* **Exercise aim**
Extend the passage below on polygenic sex determination in the cichlid Astatotilapia burtoni, picking up right after its final sentence.

***** Exercise text *****

Complex Evolutionary Genetics of Gonadal Differentiation in a Classic Model of Behavior, Astatotilapia burtoni

Proper gonadal differentiation is absolutely fundamental to the fitness of sexually reproducing species, yet surprising diversity exists among species in the mechanisms that determines males vs. females. Genetic sex determination is one common mechanism, yet little is known about how novel sex determination genes arise, interact, and evolve in populations. Historically, genetic sex determination research has largely focused on a handful of single-factor, chromosomal sex determination systems. More recently, genetic sex determination has been mapped in a broader set of species, revealing a diverse catalog of sex determination genes in a variety of chromosomal contexts. Polygenic sex determination (PSD) has also been confirmed in multiple taxa, where multiple genetic factors direct sexual development. PSD challenges traditional thinking regarding genetic sex determination systems, while providing powerful strategies to explore the evolution and development of sex determination, including comparisons of siblings with multiple genetic modes of sex determination. In other words, while individuals of species with PSD develop as male or female, several genetic types of males and females may exist. The cichlid fish species Astatotilapia burtoni uses PSD to determine male vs. female development, providing a model to understand the evolution and development of genetic sex determination. This work aims to provide the most comprehensive analysis of a PSD system to date, using A. burtoni as a model system. The project should reveal novel genes and gene networks driving gonadal differentiation and development, while yielding important evolutionary insights. The research will also produce important genome resources for A. burtoni, a model for neural and behavioral biology. Undergraduate and graduate students and postdoctoral fellows will carry out proposed experiments, preparing them for careers in science. Additionally, K-12 teachers will be given direct research experience through co-mentoring by the researchers and the Kenan Fellows Program, together developing educational materials broadly scaled for state classrooms, regional public outreach venues, and the world wide web.

***** Data shown *****

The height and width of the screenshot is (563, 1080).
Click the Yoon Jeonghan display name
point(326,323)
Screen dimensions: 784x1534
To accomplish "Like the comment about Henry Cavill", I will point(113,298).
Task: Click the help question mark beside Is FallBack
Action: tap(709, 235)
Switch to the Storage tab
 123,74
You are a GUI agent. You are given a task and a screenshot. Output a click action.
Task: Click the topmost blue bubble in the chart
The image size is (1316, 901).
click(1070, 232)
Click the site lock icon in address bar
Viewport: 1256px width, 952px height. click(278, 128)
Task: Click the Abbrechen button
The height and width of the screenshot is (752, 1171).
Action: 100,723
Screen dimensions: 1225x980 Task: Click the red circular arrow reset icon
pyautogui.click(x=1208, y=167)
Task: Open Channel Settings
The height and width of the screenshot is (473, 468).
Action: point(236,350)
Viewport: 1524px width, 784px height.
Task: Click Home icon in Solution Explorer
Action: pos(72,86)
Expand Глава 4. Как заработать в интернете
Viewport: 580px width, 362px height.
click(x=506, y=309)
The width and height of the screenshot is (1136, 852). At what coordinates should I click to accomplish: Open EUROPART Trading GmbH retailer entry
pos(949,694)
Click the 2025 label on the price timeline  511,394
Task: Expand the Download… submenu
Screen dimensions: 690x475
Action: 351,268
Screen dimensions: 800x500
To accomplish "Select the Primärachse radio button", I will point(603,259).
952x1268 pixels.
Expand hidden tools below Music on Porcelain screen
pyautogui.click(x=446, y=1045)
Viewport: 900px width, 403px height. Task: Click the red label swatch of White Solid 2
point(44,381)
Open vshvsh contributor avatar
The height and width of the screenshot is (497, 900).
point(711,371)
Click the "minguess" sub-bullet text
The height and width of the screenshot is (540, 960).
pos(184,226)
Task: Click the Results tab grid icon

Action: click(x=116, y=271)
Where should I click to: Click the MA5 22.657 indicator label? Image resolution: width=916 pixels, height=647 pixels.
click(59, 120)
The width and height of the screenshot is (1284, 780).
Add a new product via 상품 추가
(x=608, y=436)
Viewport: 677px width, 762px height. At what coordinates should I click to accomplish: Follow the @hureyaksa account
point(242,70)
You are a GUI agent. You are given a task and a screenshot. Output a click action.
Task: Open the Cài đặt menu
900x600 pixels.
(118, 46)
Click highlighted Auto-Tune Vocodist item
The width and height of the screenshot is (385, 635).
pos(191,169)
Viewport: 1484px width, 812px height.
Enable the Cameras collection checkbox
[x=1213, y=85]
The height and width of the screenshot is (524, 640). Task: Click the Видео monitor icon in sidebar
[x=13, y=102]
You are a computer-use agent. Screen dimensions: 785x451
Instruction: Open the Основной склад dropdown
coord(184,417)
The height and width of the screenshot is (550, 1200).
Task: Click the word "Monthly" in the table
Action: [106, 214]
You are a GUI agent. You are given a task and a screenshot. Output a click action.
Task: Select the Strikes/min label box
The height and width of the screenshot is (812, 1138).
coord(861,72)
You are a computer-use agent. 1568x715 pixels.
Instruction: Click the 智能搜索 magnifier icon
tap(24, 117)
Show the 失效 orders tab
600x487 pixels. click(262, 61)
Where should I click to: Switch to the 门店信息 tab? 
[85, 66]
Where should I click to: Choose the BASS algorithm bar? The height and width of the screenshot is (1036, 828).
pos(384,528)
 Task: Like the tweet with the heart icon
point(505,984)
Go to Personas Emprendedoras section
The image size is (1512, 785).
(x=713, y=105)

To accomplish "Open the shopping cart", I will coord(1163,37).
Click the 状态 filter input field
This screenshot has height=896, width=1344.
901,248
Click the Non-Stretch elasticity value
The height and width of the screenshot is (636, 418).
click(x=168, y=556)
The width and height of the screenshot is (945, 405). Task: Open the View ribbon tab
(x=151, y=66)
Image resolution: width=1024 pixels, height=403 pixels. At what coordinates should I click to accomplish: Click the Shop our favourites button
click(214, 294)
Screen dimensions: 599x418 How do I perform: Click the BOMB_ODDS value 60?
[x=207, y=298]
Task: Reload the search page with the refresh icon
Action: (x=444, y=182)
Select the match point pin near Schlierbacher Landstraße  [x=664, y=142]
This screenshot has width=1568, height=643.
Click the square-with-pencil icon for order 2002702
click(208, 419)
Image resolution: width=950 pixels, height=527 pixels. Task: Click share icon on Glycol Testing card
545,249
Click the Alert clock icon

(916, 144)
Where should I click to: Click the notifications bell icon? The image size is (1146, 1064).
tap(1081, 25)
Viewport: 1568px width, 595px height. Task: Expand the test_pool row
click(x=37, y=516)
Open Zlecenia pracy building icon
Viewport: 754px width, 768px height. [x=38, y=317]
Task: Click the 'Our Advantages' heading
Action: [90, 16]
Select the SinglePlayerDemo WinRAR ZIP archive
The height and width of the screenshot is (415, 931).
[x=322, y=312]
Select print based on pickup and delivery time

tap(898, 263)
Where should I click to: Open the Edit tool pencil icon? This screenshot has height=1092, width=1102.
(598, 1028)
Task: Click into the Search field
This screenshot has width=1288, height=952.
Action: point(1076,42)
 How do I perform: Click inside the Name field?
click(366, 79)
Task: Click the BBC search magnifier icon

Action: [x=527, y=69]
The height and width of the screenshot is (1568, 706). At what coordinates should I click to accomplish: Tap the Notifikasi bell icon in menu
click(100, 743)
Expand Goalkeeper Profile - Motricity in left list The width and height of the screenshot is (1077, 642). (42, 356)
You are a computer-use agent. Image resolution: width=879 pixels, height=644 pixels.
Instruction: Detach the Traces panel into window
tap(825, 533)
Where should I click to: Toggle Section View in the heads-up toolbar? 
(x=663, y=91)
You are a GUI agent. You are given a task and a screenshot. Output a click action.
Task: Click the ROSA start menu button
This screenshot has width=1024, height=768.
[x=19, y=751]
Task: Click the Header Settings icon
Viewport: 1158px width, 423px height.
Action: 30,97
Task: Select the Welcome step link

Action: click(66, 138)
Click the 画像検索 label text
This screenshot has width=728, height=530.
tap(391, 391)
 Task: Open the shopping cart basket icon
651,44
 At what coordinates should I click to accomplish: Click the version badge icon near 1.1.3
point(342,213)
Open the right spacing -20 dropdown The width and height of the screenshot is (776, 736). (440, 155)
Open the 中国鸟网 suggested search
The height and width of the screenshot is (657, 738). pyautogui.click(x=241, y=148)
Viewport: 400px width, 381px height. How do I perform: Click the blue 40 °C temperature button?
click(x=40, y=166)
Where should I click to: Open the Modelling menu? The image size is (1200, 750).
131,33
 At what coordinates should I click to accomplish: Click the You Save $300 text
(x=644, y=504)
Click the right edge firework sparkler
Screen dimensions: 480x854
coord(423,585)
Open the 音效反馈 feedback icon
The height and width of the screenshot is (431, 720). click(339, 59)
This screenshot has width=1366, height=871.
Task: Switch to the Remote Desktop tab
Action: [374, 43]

*****

* **Answer area**
Multiple sex determination loci segregate in A. burtoni, producing many genotypic sexes and the opportunity to study the interaction of multiple sex determination genes within individuals. The proposed research uses an integrated approach involving genetic mapping, genome assembly and annotation of sex chromosomes, comparative genomics, and gene network analysis during gonadal differentiation. Aims include mapping and functional testing of multiple novel sex determination genes, and tracing the evolutionary impact of novel sex determination alleles on the structure of chromosomes where they reside, including functional evolution of linked genes. Gene expression analyses through sexual development will supplement these mapping and annotation efforts, and provide understanding of how multiple genetic sex switches are integrated during development. Gene expression analyses among different genetic sexes during development will also reveal core genetic networks underlying gonadal development, and yield insight into how genetic networks evolve without negatively impacting indispensable complex traits. Since A. burtoni is a longstanding behavior model, it provides excellent context for analysis of secondary sexual characteristics, including existing behavioral gene expression data, in relation to the various modes of sex determination present in the species.